### Exercise material
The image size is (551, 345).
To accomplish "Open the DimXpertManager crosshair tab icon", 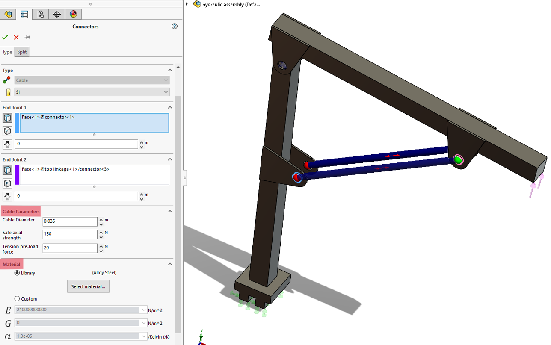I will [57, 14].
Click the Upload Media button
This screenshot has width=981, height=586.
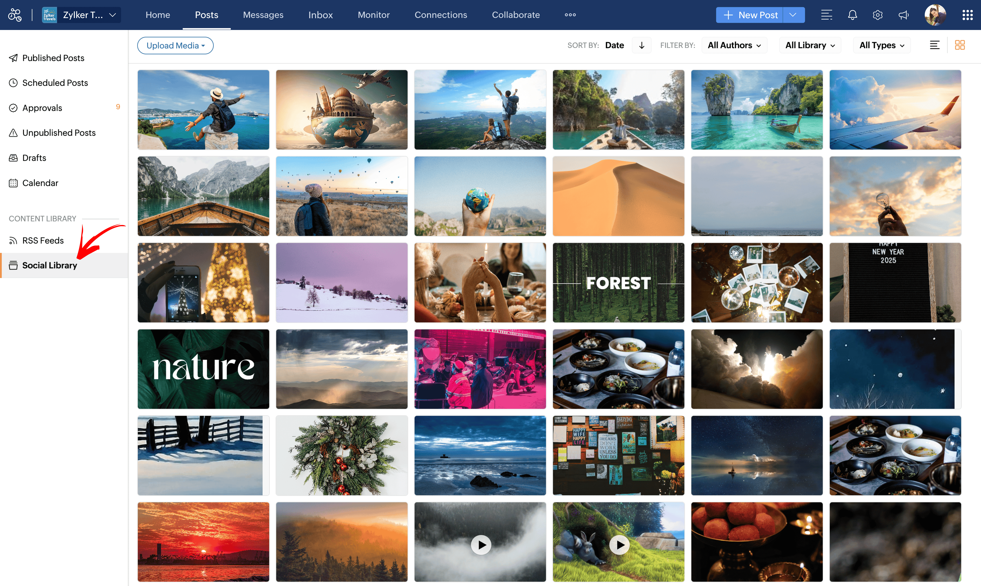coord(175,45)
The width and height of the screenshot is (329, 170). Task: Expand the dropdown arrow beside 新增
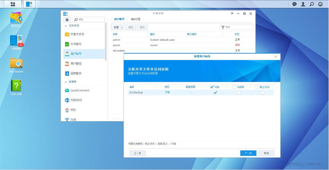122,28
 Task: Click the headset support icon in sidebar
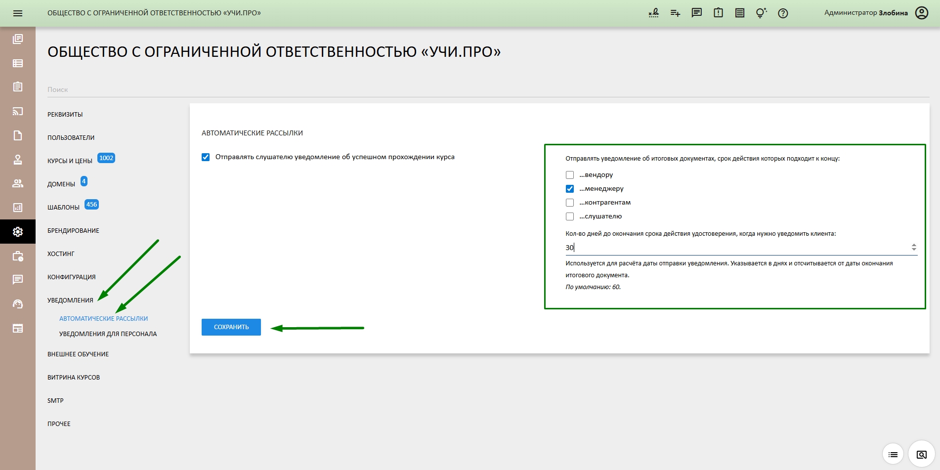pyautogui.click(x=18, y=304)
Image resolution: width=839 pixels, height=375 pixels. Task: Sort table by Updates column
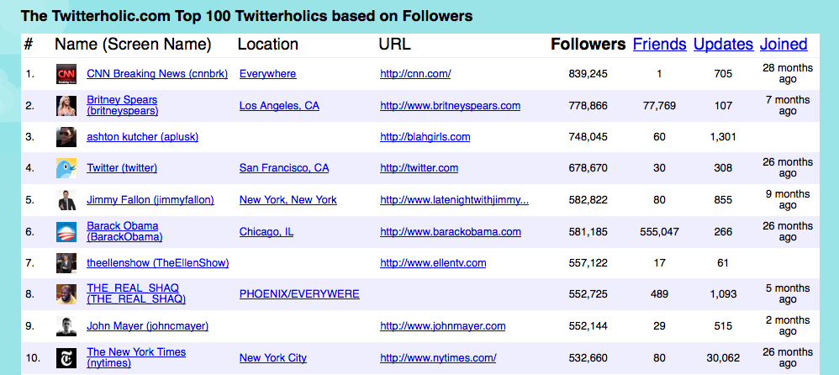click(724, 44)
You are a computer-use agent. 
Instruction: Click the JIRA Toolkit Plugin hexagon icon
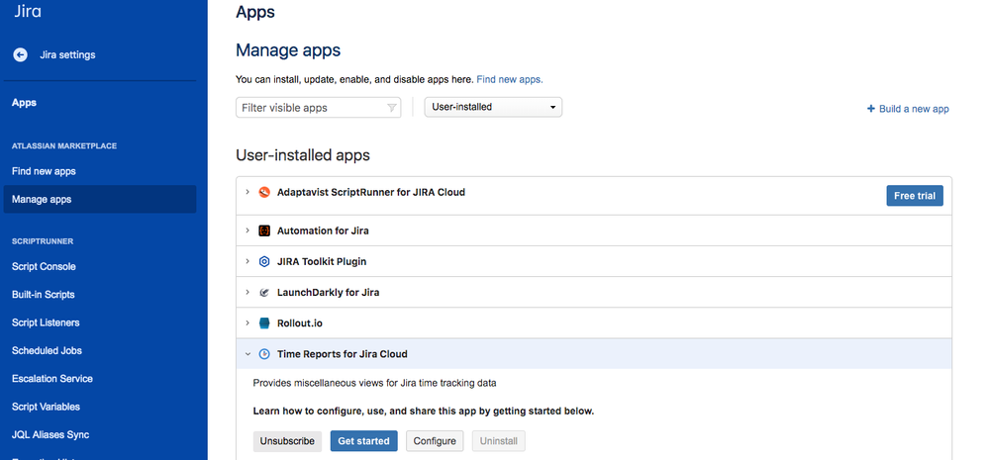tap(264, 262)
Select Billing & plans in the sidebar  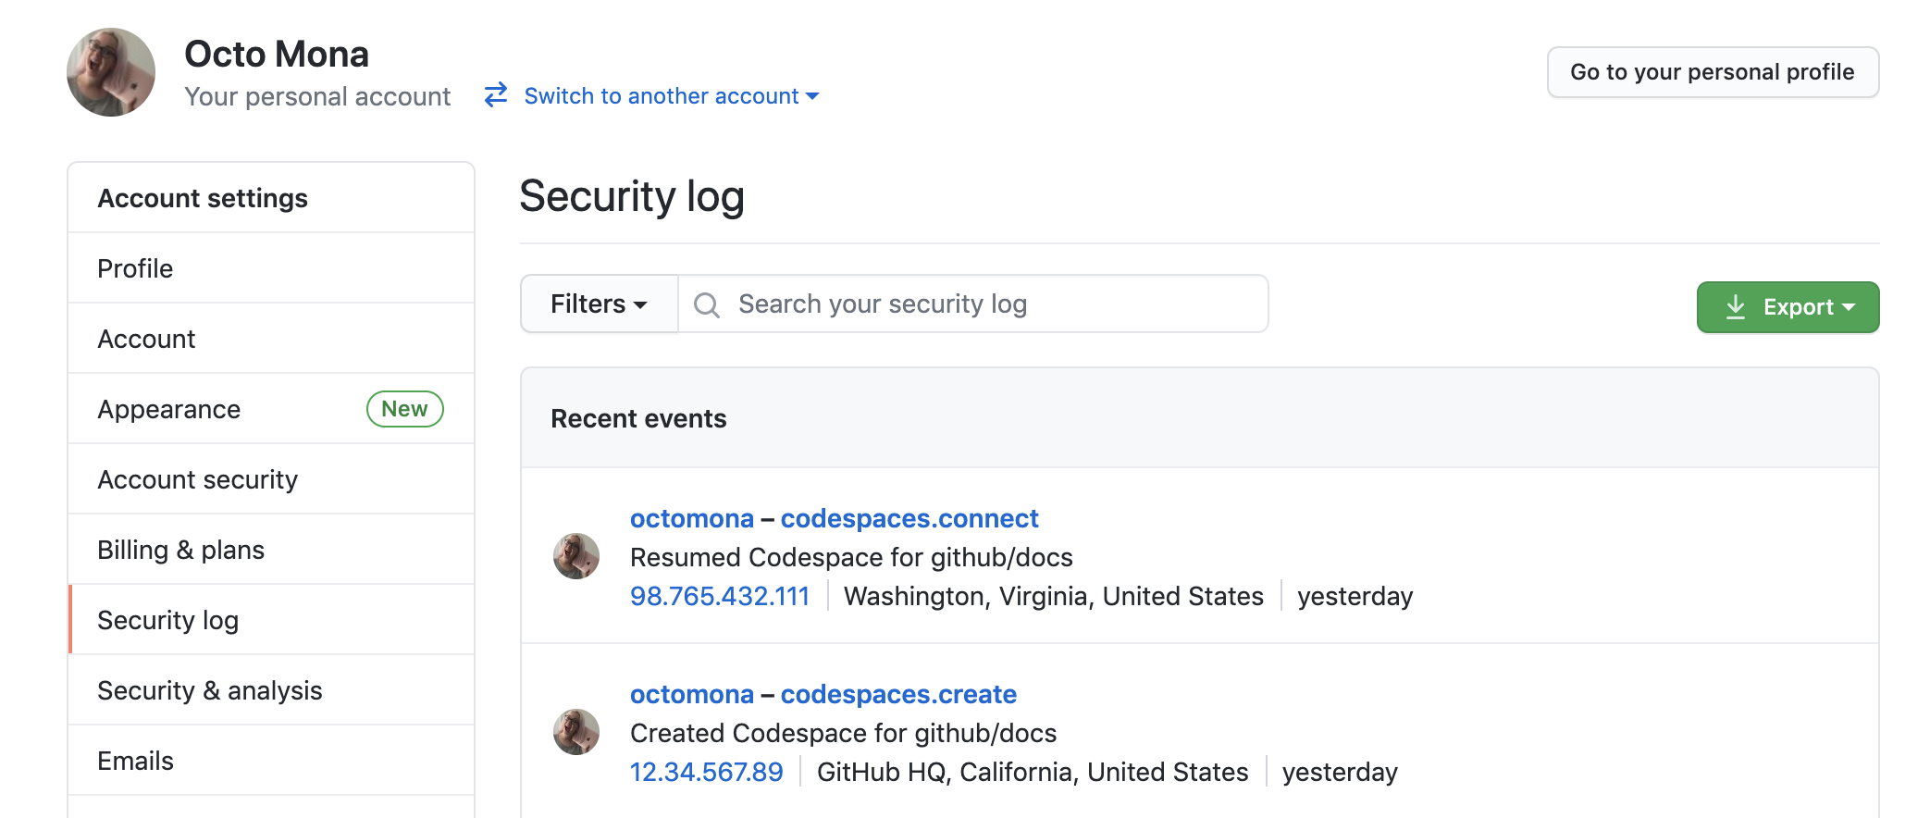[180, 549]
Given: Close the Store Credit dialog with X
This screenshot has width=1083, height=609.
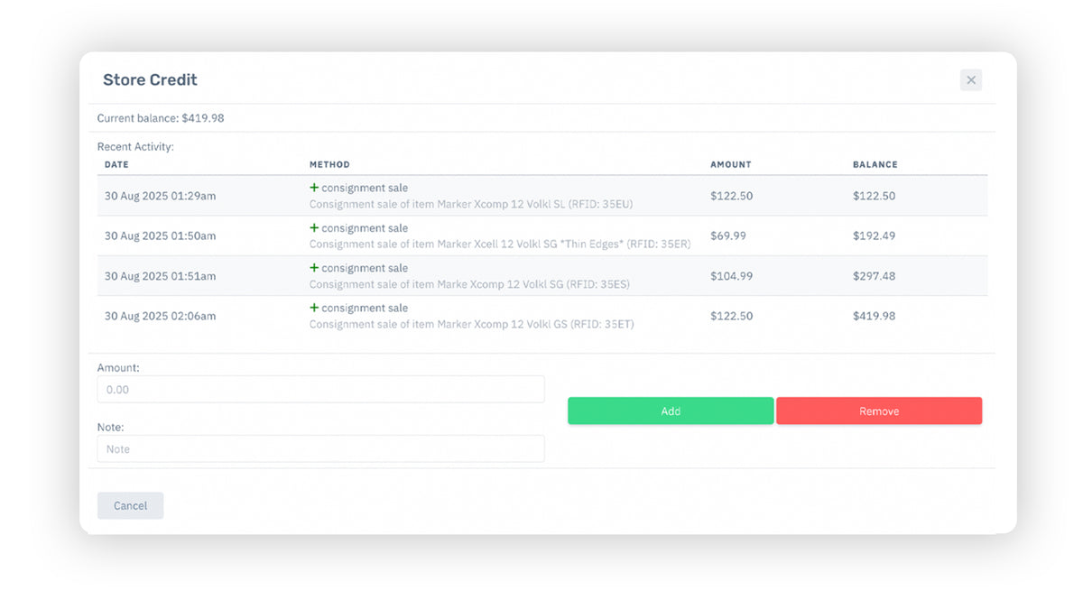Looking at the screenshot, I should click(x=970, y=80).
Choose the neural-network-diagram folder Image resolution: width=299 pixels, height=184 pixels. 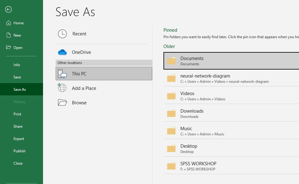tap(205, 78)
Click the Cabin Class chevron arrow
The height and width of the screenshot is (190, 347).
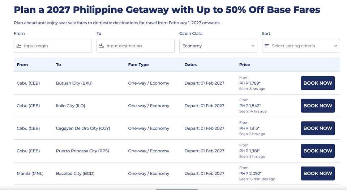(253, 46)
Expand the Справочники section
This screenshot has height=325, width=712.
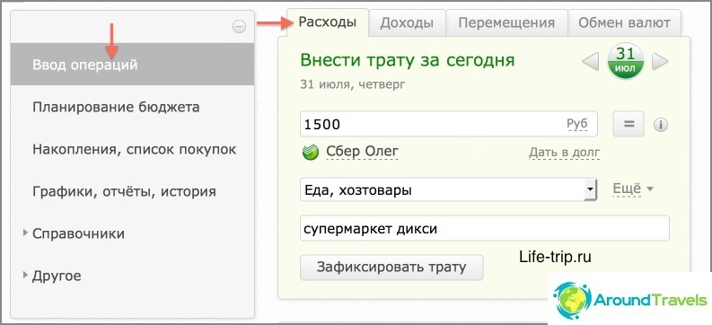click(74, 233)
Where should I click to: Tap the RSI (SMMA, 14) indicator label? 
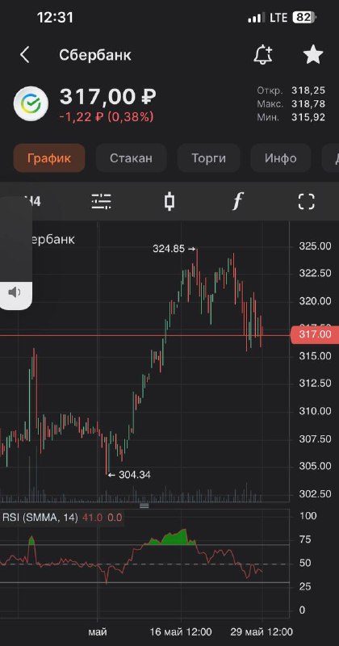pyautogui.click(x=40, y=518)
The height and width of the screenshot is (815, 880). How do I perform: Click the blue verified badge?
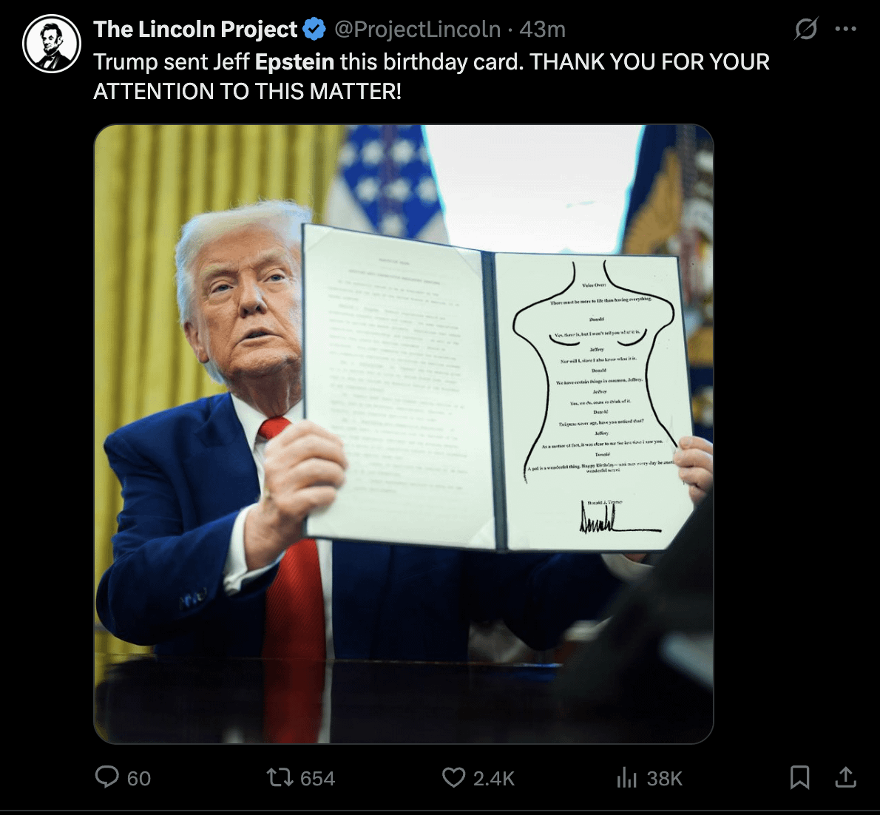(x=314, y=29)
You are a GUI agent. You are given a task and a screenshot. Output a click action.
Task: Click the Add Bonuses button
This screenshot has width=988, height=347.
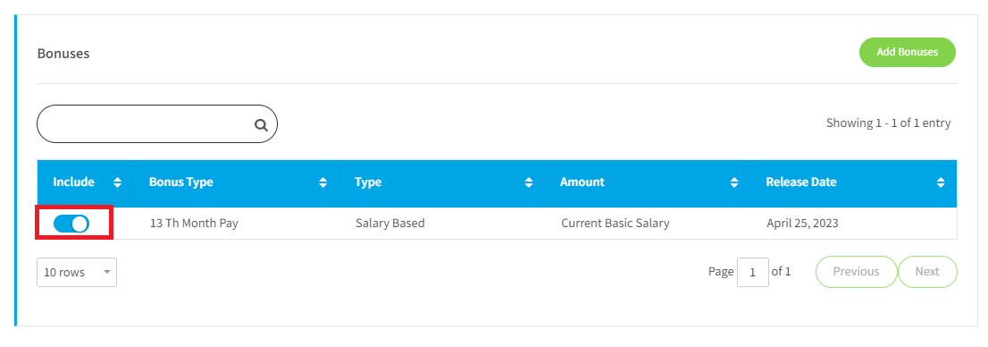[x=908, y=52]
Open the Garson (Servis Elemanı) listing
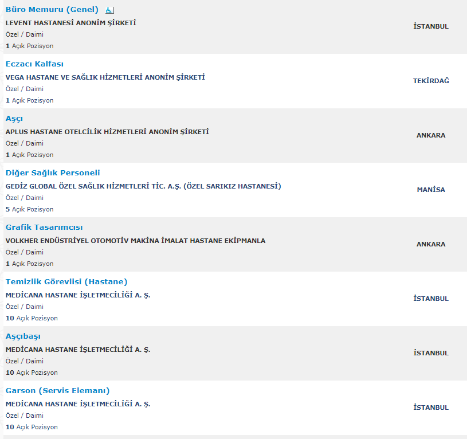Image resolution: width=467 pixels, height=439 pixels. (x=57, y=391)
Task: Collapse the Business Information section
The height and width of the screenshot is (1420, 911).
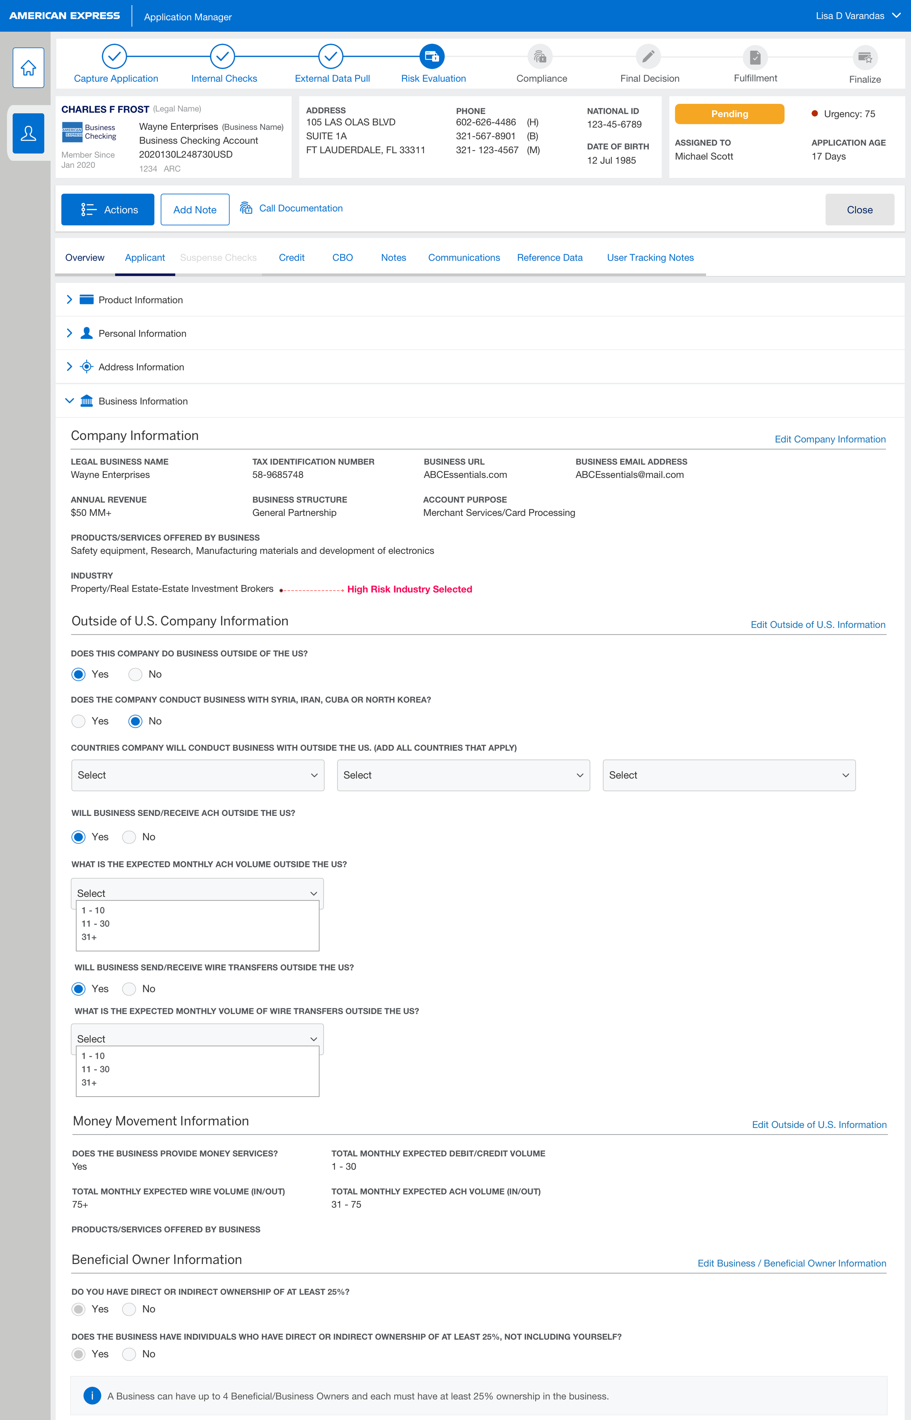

### Written instruction
Return the stretch of the records from the line containing "Where should I" through the line containing "[x=908, y=52]", unchanged, leaving out the pictures.

### Written response
Where should I click to: Tap the RSI (SMMA, 14) indicator label? 
pyautogui.click(x=40, y=518)
The height and width of the screenshot is (815, 880). How do I perform: Click the blue verified badge?
(x=314, y=29)
You are a GUI agent. You are given a task and a screenshot. Output a click action.
Task: Click the Add Bonuses button
This screenshot has width=988, height=347.
[x=908, y=52]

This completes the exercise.